The fresh new millennium came in due course. I began working on the Magistricide in 2005. Kelrob and Jacobson came to me when I was thirteen, and I still have reams of old adventure stories starring the duo. I wanted them to have a true transformative narrative, wanted them to rattle around each other like dice in a cup. The story and worldbuilding went through numerous overarching changes - as I labored things became increasingly clear, and I read many formative works that are certainly not taught in college. I found Theodore Sturgeon, H.P. Lovecraft, and Tom Robbins, among many others. My perspective on what fantasy could achieve expanded beyond the classical post-Tolkienic norm, and I found myself writing in an entirely new and self-expressive mode. And still there seemed no outlet, no conclusion to the process that resulted in people reading my book and actually possibly paying me for it.

Enter self-publishing. It's still a new market, or at least new in its current digital incarnation. I became aware that many aspiring authors were finding ready, hungry readers via the eBook market, and that many of them were actually able to make a living through consistent output and promotion.

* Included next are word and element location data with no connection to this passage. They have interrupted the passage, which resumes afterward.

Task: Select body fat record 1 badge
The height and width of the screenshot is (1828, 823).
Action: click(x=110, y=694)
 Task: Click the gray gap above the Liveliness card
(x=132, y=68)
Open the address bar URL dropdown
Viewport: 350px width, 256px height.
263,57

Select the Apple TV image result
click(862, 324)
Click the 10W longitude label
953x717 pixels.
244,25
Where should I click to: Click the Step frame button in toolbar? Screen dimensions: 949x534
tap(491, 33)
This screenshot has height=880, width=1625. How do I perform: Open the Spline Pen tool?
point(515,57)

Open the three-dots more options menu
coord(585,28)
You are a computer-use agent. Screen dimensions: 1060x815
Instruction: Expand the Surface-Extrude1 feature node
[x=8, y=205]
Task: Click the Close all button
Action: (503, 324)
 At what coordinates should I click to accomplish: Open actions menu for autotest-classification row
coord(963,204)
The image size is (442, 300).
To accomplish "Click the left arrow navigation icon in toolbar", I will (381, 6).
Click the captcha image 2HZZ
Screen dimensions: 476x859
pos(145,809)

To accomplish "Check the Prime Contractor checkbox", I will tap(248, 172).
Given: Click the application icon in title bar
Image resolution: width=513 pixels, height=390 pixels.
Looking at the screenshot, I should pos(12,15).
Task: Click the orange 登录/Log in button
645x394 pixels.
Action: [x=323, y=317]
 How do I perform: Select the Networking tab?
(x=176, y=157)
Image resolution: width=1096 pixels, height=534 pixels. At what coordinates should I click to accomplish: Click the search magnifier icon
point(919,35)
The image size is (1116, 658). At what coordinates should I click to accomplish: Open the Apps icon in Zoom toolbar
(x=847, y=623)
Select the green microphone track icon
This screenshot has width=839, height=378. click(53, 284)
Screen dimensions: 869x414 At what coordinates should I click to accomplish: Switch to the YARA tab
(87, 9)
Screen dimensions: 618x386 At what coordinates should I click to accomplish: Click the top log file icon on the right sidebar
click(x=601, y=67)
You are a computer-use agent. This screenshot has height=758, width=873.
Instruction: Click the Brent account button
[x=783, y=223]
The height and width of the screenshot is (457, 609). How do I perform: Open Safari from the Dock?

I began investigating the possibilities, was shocked at what I found: the old, petrified, inflexible standards of the formal publishing industry were fading away, displaced by a new marketplace where absolute self-expression and artistic control were not only possible, but the norm. I started writing with renewed vigor and hope, daring to believe that there was actually a receptive platform for my efforts. The final version of The Mask of Tamrel reflects this newfound vigor: I was once again a creature with purpose, who had (for the first time in my life) a potential marketplace to engage with.

Now, the words have been written, refined, inscribed on tablets of metaphoric steel. I am a writer, have always been a writer, and hope to find a means of making a living doing the one thing I love above all else. Actually completing The Mask of Tamrel and putting it forth is the first step on my refurbished creative path: I have three other books in the wings not including the completing of the Magistricide. How successful the book will be, whether or not I've actually stumbled on a means of making money for performing my inherent function, has yet to be seen: it seems that self-publishing rewards industriousness, and that the author willing to put in the time and energy can actually find financial reward at the end of the long-flickering rainbow. I would strongly urge potential writers to consider self-publishing as not only a valid career path, but as a new paradigm which is quickly subsuming the old modes and restrictions of legacy publishing. eBooks have opened a bold new frontier which is strangely similar to the old pulp publications of the 30's-40's-50's-60's - they make up a sizable bulk of current bestsellers, and allow the author to actually receive the majority of their royalties. As for myself, I am only beginning to tread the path, but the actuality of my book being distributed, read, discussed, and enjoyed overwhelms me. I hope this is the beginning of a lifelong journey, one that I have been preparing for since I first comprehended the meaning of words.